Ночное море, рассеченное лунной дорожкой, несколько мрачных утесов, белеющая кайма прибоя и на рейде большой парусник со спущенными парусами. Вокруг какая-то тревожная пустынность, и только на корме у парусника горит свет в небольшом окошке…

У нас дома было много картин, но эта мне нравилась больше других. Я мог часами сидеть на диване и, вглядываясь в мрачные скалы, искать притаившихся там разбойников, задумавших напасть на парусник. Даже перед сном мне обязательно хотелось взглянуть на картину— проверить, есть ли в окне свет. Пока горит огонек, думал я, паруснику нечего бояться. Значит, люди не спят, и кто- то стоит на вахте и зорко следит за берегом. Чуть что — прозвучит сигнал тревоги, взовьется белый дымок над амбразурой, и просвистит над скалами пушечное ядро. И я могу спать спокойно…
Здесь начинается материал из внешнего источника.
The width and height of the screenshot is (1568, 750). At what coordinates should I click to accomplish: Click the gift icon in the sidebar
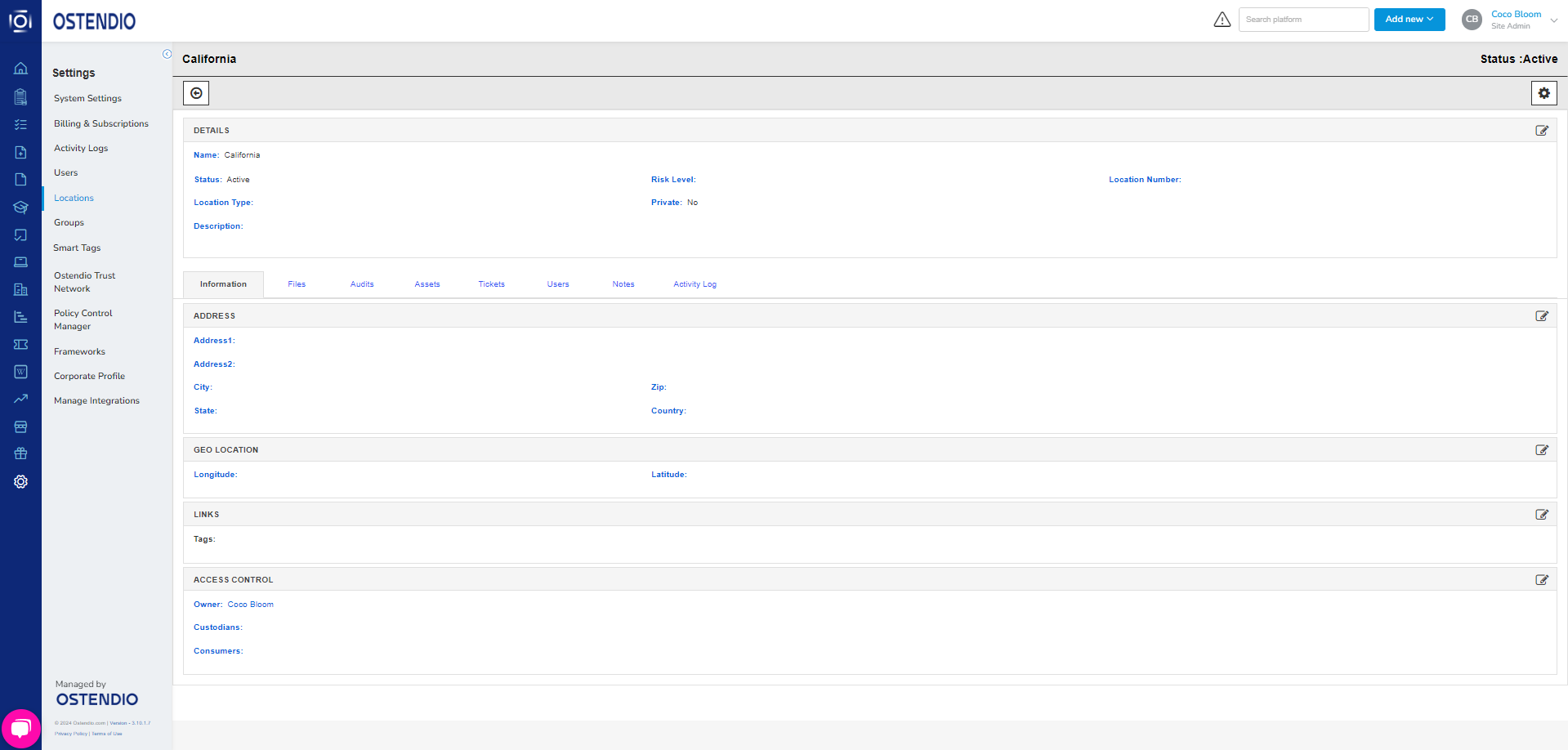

Почему я всегда думал, что этот дом на Среднем проспекте весной сорок второго разрушило бомбой? Ну, конечно, разрушило. В нем погиб мой приятель Костя Лебедев. Только он жил в другом подъезде, ближе к Пятой линии, И когда после войны я узнал о несчастье, то поставил крест на всем этом доме. Мне хотелось забыть его навсегда, забыть, несмотря на то, что в нем жил Костя Лебедев, мой приятель. Но там жил и мой враг — дядя Коля, фамилии которого я, кажется, никогда не помнил. Там жил человек, о котором мать в день первого знакомства сказала мне: «Это дядя Коля, сынок». И поэтому я навсегда вычеркнул большой серый дом с венецианскими окнами на углу Среднего и Пятой из своей памяти. Я ведь думал, что вместе с моим другом Костиком Лебедевым погиб и мой враг, дядя Коля.

В первый момент, увидев картину, я просто обрадовался, как радуются хорошему другу. Я даже не сразу вспомнил про дядю Колю. Выбрал позицию поудобней, откуда было видно большую часть картины, и разглядывал ее, не обращая внимания на толчки прохожих.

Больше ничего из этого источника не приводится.